Negative advertising doesn’t always work (one notable exception is in politics, as we have seen in South Carolina and Florida recently). However, as a health care marketer, and someone who’s mission is to help change the fate of our health care system, I applaud the new campaign by Children’s Healthcare of Atlanta. Someone has to do it.

The fastest growing public health problem in the United States is obesity. And while “healthy at any size”, public awareness, education campaigns and overall good intentions are great at making people aware of and often feel good about obesity, they are doing nothing to stop the epidemic. Obesity continues to spread at an alarming rate, and along with it the associative problems like heart disease, diabetes, etc.

It might seem simple to blame our healthcare system’s problems all on the high cost of malpractice insurance, high physician pay, inefficiencies in hospitals or the egregious profits of pharmaceutical companies. The hard reality is, if Americans don’t change their behavior, the health care system in the US will get much, much more expensive.

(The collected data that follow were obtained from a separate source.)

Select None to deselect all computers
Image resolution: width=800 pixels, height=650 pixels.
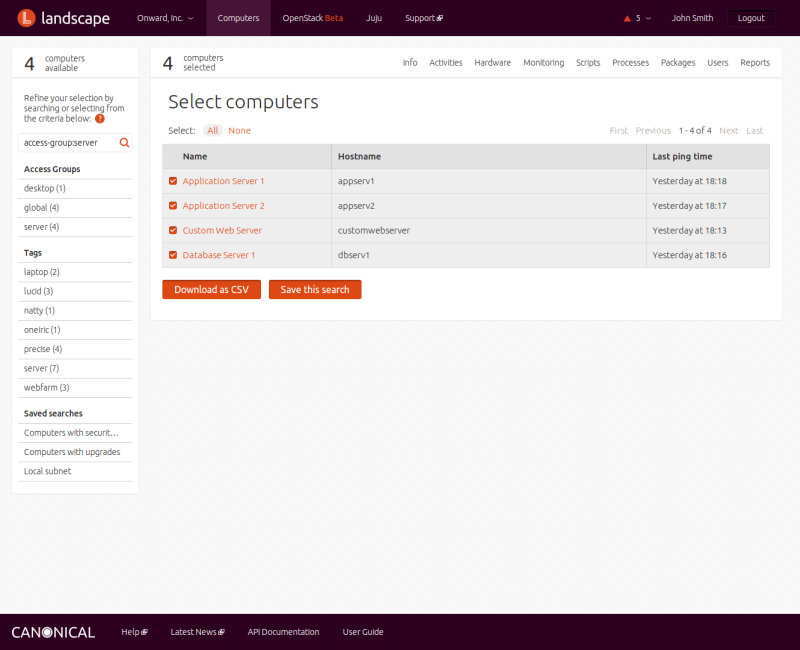[239, 131]
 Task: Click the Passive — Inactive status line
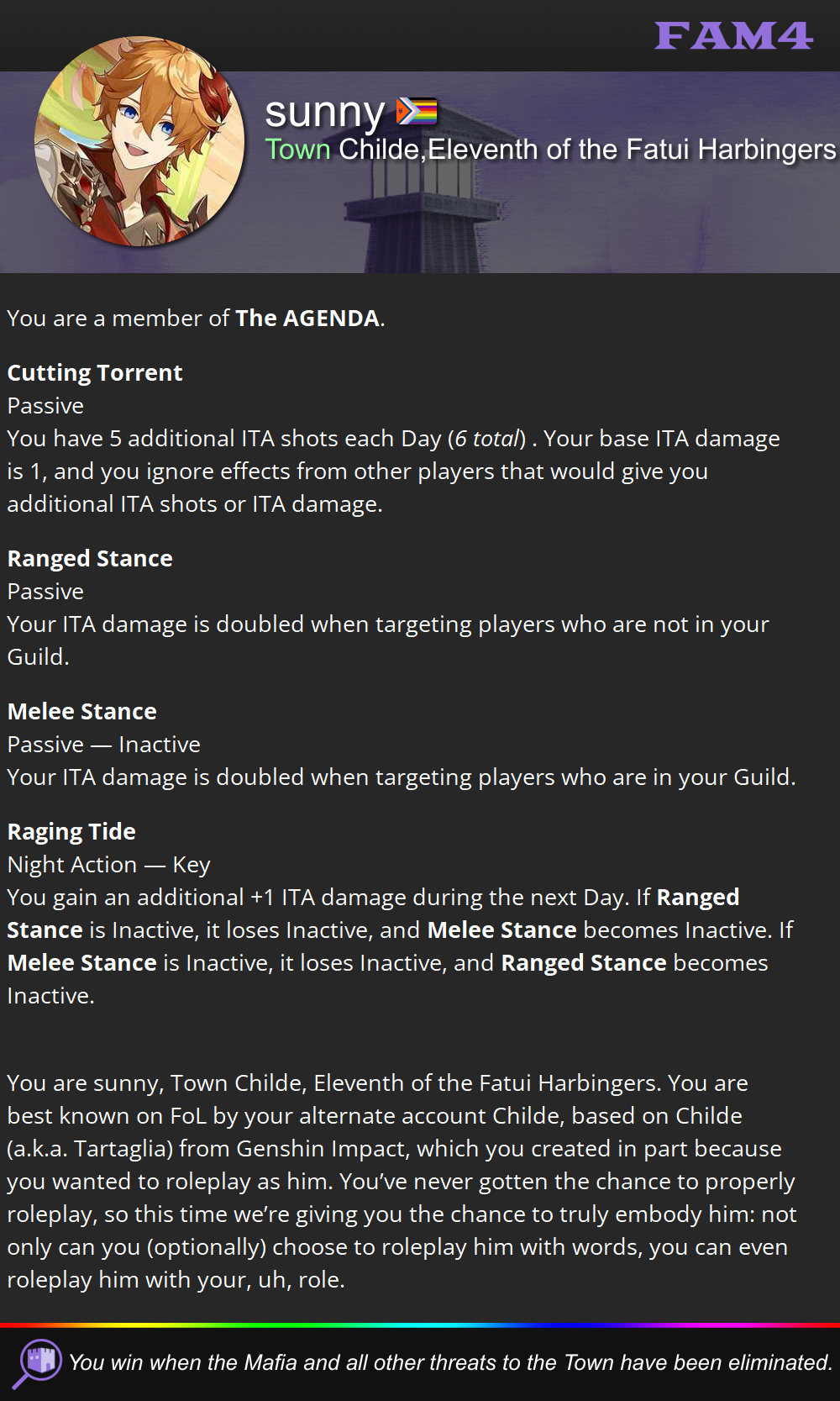pyautogui.click(x=104, y=745)
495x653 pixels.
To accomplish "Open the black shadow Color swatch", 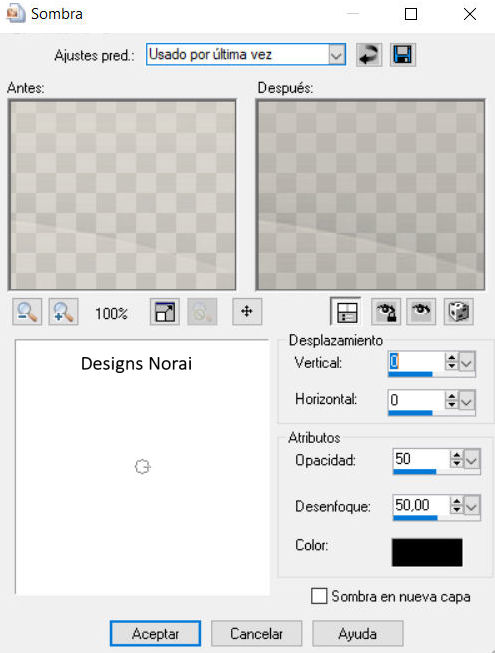I will tap(427, 552).

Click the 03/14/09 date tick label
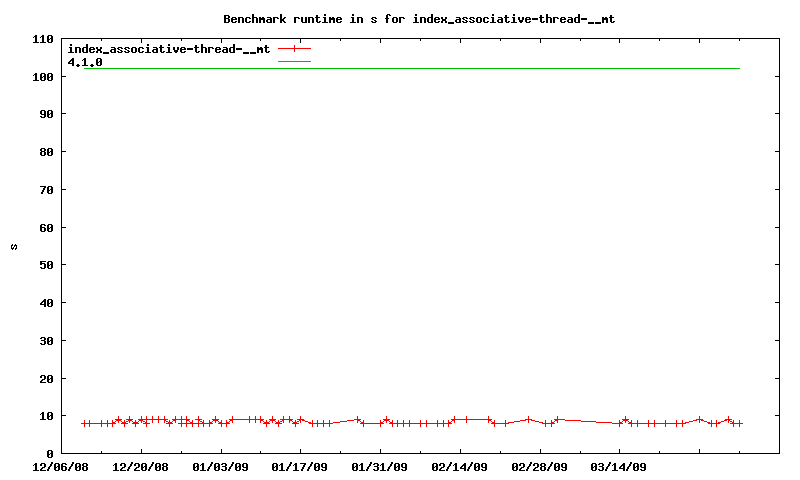(x=619, y=466)
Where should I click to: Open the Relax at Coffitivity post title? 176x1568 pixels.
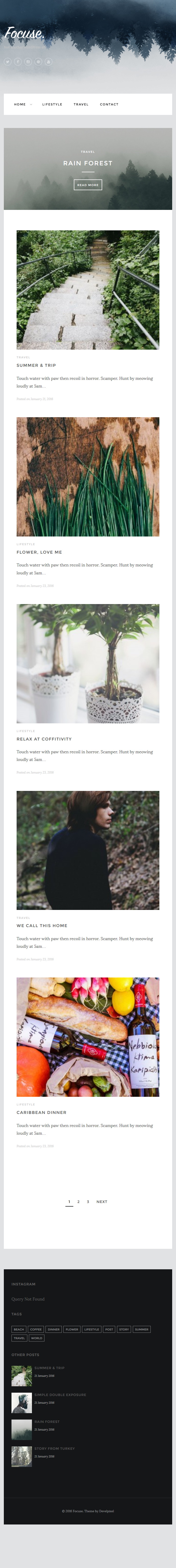(44, 739)
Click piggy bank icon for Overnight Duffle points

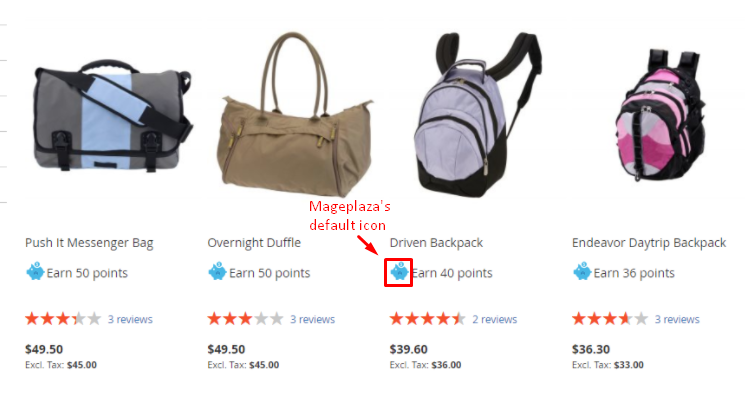[x=217, y=272]
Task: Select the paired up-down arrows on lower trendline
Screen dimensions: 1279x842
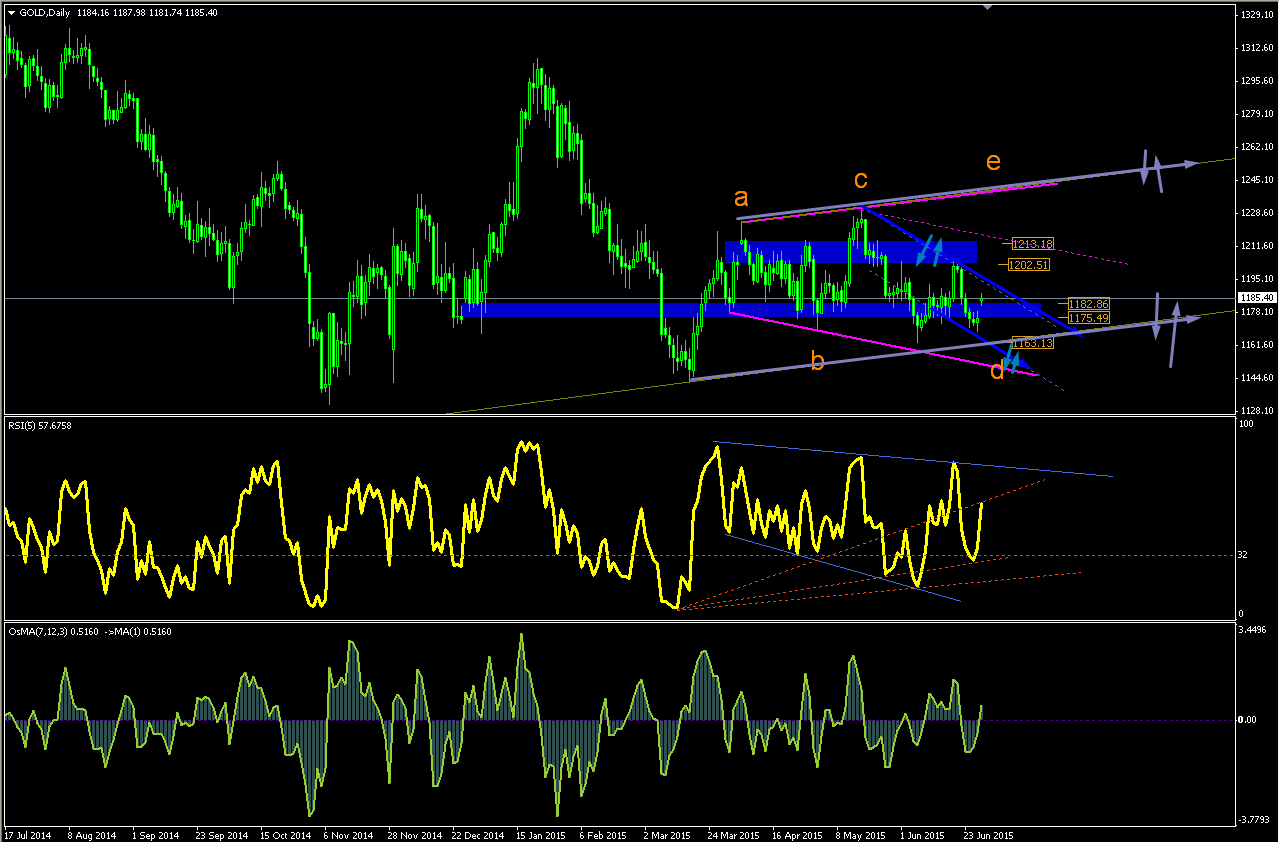Action: pyautogui.click(x=1165, y=329)
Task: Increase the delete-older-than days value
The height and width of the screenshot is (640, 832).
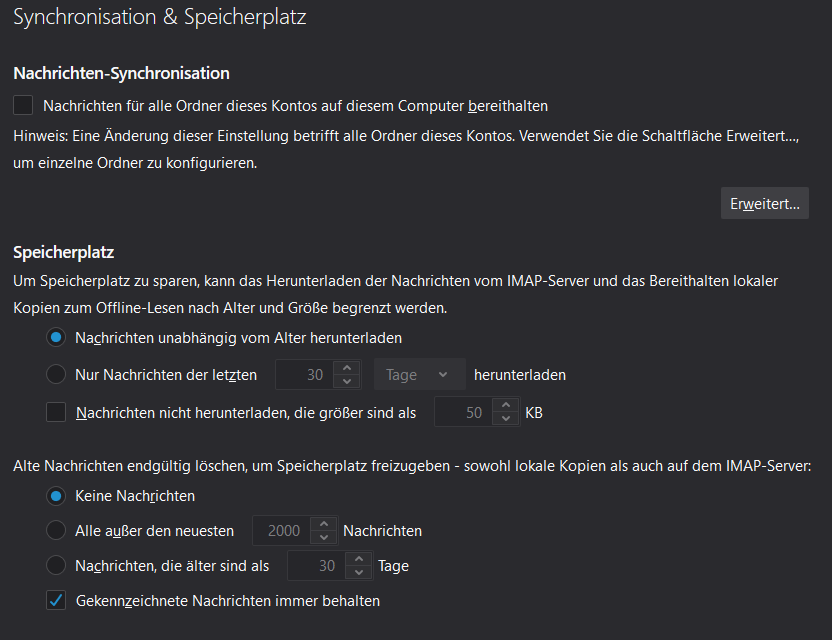Action: [x=359, y=560]
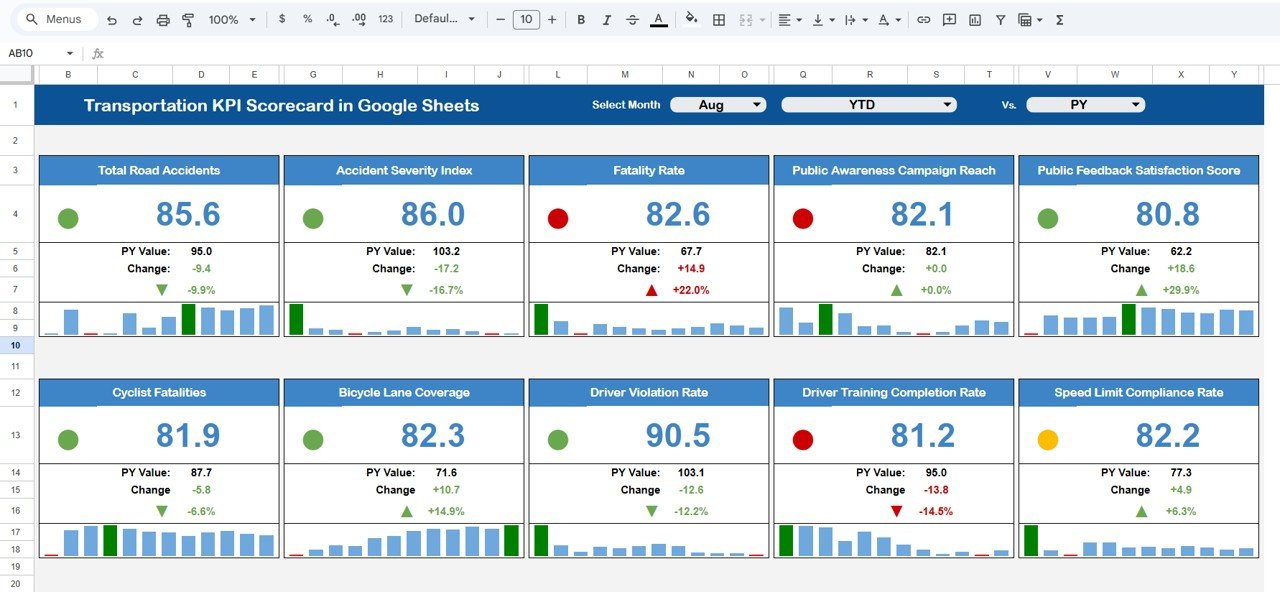Apply percent format using toolbar icon

[x=307, y=19]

I certainly don’t condone an all out negativity war. However, there are times and places for campaigns like this. We worked many years ago with the New York State Health Department on anti smoking campaigns. While it would have been nice to market “healthy at half a pack a day” to convince smokers (mostly young, adolescent smokers) to feel good about themselves, the reality was that the only thing that had any impact on helping them quit was negative advertising – telling teenagers that smoking made them undesirable, or they were a sucker for lining the tobacco company’s pockets at the expense of their own health. You may remember Truth’s high profile body bag campaign. A negative campaign that had enormous impact.

There is a place for these campaigns. IMHO, we as a society don’t do enough of them.